YOUR GOAL: Each of the records must appear again, exactly as it was written.

Saved entries:
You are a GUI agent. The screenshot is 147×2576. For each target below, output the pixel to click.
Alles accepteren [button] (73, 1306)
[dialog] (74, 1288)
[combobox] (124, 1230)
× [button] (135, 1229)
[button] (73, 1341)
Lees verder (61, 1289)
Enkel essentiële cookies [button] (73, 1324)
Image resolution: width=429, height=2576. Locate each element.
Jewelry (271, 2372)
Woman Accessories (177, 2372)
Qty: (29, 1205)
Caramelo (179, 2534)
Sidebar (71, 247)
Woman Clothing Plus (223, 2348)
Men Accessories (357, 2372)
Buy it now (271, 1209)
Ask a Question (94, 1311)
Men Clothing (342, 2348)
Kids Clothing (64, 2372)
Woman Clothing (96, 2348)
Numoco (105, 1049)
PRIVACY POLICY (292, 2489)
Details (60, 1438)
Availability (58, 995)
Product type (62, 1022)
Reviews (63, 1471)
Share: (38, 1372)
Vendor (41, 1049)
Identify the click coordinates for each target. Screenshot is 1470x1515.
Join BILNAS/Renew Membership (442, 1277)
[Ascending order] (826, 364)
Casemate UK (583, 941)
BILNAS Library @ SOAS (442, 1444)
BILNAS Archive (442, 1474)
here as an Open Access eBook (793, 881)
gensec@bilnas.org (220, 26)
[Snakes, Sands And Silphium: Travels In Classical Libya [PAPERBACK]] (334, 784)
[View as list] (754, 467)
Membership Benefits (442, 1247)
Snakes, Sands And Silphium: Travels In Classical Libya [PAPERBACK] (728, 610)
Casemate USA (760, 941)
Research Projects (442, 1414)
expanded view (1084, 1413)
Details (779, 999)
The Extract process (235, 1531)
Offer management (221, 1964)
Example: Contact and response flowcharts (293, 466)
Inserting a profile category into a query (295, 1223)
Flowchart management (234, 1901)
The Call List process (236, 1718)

ANSWER TO THE EXERCISE:
You are a GUI agent. The screenshot is 147×2576. For each target below, output the pixel to click.
Alles accepteren [button] (73, 1306)
[dialog] (74, 1288)
[combobox] (124, 1230)
× [button] (135, 1229)
[button] (73, 1341)
Lees verder (61, 1289)
Enkel essentiële cookies [button] (73, 1324)
Image resolution: width=429, height=2576. Locate each element.
Jewelry (271, 2372)
Woman Accessories (177, 2372)
Qty: (29, 1205)
Caramelo (179, 2534)
Sidebar (71, 247)
Woman Clothing Plus (223, 2348)
Men Accessories (357, 2372)
Buy it now (271, 1209)
Ask a Question (94, 1311)
Men Clothing (342, 2348)
Kids Clothing (64, 2372)
Woman Clothing (96, 2348)
Numoco (105, 1049)
PRIVACY POLICY (292, 2489)
Details (60, 1438)
Availability (58, 995)
Product type (62, 1022)
Reviews (63, 1471)
Share: (38, 1372)
Vendor (41, 1049)
Identify the click coordinates for each target. Screenshot is 1470x1515.
Join BILNAS/Renew Membership (442, 1277)
[Ascending order] (826, 364)
Casemate UK (583, 941)
BILNAS Library @ SOAS (442, 1444)
BILNAS Archive (442, 1474)
here as an Open Access eBook (793, 881)
gensec@bilnas.org (220, 26)
[Snakes, Sands And Silphium: Travels In Classical Libya [PAPERBACK]] (334, 784)
[View as list] (754, 467)
Membership Benefits (442, 1247)
Snakes, Sands And Silphium: Travels In Classical Libya [PAPERBACK] (728, 610)
Casemate USA (760, 941)
Research Projects (442, 1414)
expanded view (1084, 1413)
Details (779, 999)
The Extract process (235, 1531)
Offer management (221, 1964)
Example: Contact and response flowcharts (293, 466)
Inserting a profile category into a query (295, 1223)
Flowchart management (234, 1901)
The Call List process (236, 1718)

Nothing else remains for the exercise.